GBCI Menginisiasi Pendirian Lembaga Sertifikasi Produk Hijau

Reading time: 2 menit
Ilustrasi: Ist.

Jakarta (Greeners) – Sumber bahan bangunan yang ramah lingkungan menjadi nilai tambah pada suatu produk atau material dalam menjaga kelestarian lingkungan bumi. Bahan baku bersertifikat lingkungan dan efisiensi pemakaian bahan selama proses produksi pun menjadi sangat penting dalam menghasilkan produk atau material berkualitas dan ramah lingkungan.

Sayangnya, menurut Ketua Green Building Council Indonesia, Naning Adiningsih Adiwoso, saat ini Indonesia masih belum memiliki lembaga sertifikasi resmi terkait produk ramah lingkungan selain yang dilakukan oleh pemerintah. Namun, menurutnya, yang dilakukan pemerintah sendiri pun masih belum berjalan maksimal.

“Bahkan Standar Nasional Indonesia (SNI) saja belum tentu dia itu “green” ya. Karena bicara “green” itu artinya life cycle assessment-nya ada, siklus hidupnya itu jelas, efisiensi energinya pun terukur,” jelas Naning kepada Greeners, Jakarta, Senin (03/07).

Oleh karena itu, lanjut Naning, dirinya bersama dengan enam inisiator dari berbagai macam profesi berencana mendirikan sebuah lembaga non-profit, non-pemerintah bernama Green Product Council Indonesia (GPCI) sebagai lembaga sertifikasi produk “hijau” non-pemerintah pertama di Indonesia.

Tujuan didirikannya GPCI ini, terang Naning, untuk mengukur kesanggupan industri memproduksi produk yang ramah lingkungan. Selain itu, GPCI juga akan mampu melindungi industri dalam negeri dari terpaan produk-produk impor yang merajalela di Indonesia.

“Karena kalau kita tidak punya sertifikasi tentang “green product” ini maka kasihan produk-produk Indonesia, tidak ada yang mengiringinya,” tambah Naning.

Sementara itu, Direktur Eksekutif Asosiasi Pulp dan Kertas Indonesia (APKI) Liana Bratasida menyatakan mendukung dibentuknya GPCI. Namun GPCI nantinya harus memiliki kategori produk yang mana yang akan didahulukan dan kriteria yang jelas dalam menentukan sertifikasi “hijau” tersebut.

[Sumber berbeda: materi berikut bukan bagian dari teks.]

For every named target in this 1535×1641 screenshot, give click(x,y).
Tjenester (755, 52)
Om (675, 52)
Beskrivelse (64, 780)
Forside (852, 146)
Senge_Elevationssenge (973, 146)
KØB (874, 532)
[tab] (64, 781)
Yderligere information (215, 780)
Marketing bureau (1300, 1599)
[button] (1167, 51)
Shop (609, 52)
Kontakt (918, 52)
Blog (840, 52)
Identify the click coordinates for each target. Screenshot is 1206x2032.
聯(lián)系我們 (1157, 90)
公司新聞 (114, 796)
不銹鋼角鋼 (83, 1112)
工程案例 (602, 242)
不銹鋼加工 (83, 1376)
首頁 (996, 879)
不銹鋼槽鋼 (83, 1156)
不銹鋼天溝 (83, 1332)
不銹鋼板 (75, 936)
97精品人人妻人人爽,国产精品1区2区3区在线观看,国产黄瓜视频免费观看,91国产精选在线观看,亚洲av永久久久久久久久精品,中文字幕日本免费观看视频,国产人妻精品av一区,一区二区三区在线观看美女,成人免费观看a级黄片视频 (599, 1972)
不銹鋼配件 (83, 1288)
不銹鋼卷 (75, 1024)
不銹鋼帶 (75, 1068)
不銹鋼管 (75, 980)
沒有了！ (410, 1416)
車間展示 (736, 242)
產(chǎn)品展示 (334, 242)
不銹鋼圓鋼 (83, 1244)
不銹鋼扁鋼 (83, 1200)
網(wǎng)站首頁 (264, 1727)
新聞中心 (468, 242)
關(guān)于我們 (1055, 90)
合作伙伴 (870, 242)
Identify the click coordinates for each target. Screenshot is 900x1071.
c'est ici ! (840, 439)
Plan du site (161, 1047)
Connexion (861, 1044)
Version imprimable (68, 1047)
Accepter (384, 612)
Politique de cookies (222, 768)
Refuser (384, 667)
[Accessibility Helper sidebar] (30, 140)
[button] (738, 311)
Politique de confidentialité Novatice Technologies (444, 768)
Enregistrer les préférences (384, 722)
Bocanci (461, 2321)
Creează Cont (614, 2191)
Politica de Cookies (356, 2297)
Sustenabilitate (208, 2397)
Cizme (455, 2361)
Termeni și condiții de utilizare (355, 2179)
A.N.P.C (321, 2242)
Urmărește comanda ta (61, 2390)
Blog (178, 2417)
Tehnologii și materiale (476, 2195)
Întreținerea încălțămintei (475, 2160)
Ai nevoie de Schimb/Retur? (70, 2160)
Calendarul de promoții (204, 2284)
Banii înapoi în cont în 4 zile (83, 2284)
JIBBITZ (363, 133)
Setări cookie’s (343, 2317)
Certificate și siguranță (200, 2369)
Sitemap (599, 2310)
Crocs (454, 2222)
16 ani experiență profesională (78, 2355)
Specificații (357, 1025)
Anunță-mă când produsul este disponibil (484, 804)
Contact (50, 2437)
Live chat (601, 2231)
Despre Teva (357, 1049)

“Saya mendukung namun itu tadi semua harus melibatkan semua stakeholder dan lembaga laboratoriumnya harus ada untuk memeriksa itu semua,” tambahnya.

Lebih jauh, Liana yang juga mantan Staf Ahli Menteri Lingkungan Hidup tahun 2004 ini mengaku tengah mendorong pemerintah agar Sistem Verifikasi Legalitas Kayu (SVLK) milik Kementerian Lingkungan Hidup dan Kehutanan (KLHK) agar bisa diakui oleh Uni Eropa.

Menurutnya, saat ini Uni-Eropa masih belum seratus persen percaya terhadap SVLK. Oleh karena itu, Indonesia harus terus berjuang agar SVLK bisa diterima di seluruh negara tempat industri dalam negeri melakukan ekspor.

“Ini sudah lama sekali tapi Uni-Eropa masih belum mengakui SVLK kita. Kita terus berjuang dan masih dalam proses. Entry point-nya sekarang itu Uni-Eropa. Kalau Uni-Eropa terima, maka seluruh negara pasti menerima SVLK kita,” tutupnya.

Sebagai informasi, “produk hijau” merupakan produk yang selama daur hidupnya sejak diambil dari sumber bahan baku sampai habis masa pakainya tidak menimbulkan pengaruh buruk kepada lingkungan. Selain itu, proses produksinya juga menerapkan efisiensi energi dan air sehingga dapat berkontribusi melestarikan sumber daya alam dan pengurangan emisi.